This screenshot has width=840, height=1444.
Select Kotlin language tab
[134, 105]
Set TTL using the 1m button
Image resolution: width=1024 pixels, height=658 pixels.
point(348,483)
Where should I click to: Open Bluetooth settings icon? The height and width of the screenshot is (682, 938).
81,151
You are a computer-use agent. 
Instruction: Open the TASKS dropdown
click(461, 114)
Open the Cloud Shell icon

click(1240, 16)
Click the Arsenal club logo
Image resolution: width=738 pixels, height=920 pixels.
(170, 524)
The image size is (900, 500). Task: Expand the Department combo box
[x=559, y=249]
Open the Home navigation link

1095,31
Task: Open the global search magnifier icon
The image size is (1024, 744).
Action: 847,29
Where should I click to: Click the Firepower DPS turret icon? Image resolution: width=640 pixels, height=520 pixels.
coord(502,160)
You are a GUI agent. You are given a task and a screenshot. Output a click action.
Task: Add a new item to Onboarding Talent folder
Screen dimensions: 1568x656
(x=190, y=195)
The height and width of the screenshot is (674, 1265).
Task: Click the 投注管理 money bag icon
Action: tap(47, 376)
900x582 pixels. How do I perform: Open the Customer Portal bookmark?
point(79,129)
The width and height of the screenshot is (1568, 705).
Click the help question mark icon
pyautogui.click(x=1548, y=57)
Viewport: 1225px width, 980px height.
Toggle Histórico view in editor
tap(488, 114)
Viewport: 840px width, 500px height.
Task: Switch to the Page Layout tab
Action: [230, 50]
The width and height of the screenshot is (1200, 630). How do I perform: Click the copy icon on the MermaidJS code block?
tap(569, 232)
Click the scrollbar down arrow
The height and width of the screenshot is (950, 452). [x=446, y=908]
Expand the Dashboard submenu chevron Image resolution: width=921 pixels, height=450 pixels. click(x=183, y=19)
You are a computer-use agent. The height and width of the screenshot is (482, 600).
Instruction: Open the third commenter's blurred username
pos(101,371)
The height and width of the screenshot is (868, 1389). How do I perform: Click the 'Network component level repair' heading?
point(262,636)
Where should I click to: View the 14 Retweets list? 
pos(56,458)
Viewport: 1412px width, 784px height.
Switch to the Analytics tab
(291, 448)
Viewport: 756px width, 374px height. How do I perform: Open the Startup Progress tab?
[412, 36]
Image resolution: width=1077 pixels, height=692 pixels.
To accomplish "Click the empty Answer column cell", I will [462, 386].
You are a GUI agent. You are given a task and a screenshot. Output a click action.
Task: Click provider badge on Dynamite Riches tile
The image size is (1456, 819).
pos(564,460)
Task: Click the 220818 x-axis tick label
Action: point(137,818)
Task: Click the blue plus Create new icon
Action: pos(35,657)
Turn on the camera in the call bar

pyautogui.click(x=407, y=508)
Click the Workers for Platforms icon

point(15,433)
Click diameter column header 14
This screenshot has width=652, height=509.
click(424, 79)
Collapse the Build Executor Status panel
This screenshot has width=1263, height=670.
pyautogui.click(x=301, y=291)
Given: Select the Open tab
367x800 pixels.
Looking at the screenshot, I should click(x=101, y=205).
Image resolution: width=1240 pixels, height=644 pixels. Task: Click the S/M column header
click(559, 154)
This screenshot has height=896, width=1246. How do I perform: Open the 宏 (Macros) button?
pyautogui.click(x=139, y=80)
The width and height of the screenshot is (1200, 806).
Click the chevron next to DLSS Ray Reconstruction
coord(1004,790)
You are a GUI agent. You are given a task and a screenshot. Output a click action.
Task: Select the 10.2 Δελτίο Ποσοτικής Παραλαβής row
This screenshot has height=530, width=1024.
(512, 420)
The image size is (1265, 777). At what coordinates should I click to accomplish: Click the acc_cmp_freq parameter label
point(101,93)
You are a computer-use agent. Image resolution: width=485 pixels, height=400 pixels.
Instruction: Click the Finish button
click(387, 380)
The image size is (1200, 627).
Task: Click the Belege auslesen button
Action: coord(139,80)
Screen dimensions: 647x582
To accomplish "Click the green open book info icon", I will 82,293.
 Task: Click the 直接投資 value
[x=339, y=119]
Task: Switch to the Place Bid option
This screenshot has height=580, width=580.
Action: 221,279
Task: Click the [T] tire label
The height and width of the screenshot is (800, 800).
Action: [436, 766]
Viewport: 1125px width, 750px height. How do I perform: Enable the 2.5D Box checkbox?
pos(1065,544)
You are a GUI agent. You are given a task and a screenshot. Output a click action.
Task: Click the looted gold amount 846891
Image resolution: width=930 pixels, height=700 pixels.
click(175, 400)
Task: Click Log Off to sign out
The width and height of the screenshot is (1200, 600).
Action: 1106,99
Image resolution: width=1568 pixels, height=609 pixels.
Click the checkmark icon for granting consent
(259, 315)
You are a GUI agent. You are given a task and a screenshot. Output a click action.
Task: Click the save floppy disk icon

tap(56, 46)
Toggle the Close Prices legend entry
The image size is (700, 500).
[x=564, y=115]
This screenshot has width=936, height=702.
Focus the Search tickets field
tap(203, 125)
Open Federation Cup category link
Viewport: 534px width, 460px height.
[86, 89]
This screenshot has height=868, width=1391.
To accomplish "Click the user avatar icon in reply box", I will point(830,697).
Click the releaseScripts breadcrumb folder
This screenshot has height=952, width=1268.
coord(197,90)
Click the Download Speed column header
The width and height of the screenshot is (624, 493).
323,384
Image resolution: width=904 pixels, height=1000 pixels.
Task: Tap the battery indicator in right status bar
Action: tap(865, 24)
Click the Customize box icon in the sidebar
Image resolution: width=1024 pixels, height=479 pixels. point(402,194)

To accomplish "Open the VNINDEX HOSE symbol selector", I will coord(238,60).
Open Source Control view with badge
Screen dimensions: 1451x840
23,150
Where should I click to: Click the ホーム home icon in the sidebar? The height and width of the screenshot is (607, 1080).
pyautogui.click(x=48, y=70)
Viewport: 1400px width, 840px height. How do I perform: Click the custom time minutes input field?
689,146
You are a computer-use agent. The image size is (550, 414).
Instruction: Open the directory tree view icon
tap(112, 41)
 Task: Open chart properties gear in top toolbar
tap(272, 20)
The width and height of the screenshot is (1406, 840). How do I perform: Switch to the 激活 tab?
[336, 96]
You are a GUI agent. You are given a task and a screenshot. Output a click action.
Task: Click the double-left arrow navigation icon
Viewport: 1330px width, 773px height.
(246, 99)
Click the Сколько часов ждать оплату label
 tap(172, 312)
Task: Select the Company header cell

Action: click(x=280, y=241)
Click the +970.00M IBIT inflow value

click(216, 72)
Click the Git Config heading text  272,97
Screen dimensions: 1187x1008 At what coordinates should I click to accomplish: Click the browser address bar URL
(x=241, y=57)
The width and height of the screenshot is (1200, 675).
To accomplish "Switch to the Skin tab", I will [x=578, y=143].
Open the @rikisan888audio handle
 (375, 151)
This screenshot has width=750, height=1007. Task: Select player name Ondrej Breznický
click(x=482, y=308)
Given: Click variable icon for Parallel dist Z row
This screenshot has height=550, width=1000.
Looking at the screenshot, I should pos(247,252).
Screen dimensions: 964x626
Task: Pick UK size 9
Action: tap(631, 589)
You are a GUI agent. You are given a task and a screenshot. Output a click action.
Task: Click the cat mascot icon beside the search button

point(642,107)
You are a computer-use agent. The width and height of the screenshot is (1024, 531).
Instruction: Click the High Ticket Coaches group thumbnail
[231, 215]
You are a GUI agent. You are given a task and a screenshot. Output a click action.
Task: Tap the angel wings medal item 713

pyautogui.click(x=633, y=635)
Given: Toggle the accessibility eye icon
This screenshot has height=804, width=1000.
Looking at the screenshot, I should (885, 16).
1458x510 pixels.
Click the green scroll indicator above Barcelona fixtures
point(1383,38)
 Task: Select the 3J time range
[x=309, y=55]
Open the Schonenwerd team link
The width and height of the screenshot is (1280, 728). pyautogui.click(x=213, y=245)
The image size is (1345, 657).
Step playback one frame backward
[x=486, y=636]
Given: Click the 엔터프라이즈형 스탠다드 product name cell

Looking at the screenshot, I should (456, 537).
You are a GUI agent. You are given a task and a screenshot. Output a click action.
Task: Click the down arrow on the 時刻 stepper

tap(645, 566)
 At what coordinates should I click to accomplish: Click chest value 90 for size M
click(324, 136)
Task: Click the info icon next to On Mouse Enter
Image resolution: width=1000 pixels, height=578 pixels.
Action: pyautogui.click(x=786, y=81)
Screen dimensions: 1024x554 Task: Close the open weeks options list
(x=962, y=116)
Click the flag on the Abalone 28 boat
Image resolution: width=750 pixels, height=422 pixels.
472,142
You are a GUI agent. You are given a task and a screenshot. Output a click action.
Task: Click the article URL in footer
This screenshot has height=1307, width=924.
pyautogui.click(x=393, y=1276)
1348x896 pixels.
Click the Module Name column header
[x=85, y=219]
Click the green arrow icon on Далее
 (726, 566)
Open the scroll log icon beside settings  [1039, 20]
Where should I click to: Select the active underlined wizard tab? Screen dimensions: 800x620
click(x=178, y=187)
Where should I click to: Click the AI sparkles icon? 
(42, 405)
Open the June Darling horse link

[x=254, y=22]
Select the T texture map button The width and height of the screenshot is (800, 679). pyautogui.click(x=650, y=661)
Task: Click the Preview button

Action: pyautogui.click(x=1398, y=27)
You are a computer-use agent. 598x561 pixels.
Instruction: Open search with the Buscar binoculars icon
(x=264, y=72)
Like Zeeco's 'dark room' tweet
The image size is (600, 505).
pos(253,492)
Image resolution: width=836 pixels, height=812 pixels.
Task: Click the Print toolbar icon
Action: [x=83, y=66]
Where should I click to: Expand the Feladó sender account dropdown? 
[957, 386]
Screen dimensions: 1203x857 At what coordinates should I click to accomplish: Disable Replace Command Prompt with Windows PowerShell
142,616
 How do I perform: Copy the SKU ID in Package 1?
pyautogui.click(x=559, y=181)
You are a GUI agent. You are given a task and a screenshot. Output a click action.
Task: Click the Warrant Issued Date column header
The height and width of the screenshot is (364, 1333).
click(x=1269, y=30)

**Assignment**
Whatever else the listing above holds, retype exactly only the lines from the one containing "1458x510 pixels." to the one containing "Click the flag on the Abalone 28 boat", both ends kept.

**Answer space**
1458x510 pixels.
Click the green scroll indicator above Barcelona fixtures
point(1383,38)
 Task: Select the 3J time range
[x=309, y=55]
Open the Schonenwerd team link
The width and height of the screenshot is (1280, 728). pyautogui.click(x=213, y=245)
The image size is (1345, 657).
Step playback one frame backward
[x=486, y=636]
Given: Click the 엔터프라이즈형 스탠다드 product name cell

Looking at the screenshot, I should (456, 537).
You are a GUI agent. You are given a task and a screenshot. Output a click action.
Task: Click the down arrow on the 時刻 stepper

tap(645, 566)
 At what coordinates should I click to accomplish: Click chest value 90 for size M
click(324, 136)
Task: Click the info icon next to On Mouse Enter
Image resolution: width=1000 pixels, height=578 pixels.
Action: pyautogui.click(x=786, y=81)
Screen dimensions: 1024x554 Task: Close the open weeks options list
(x=962, y=116)
Click the flag on the Abalone 28 boat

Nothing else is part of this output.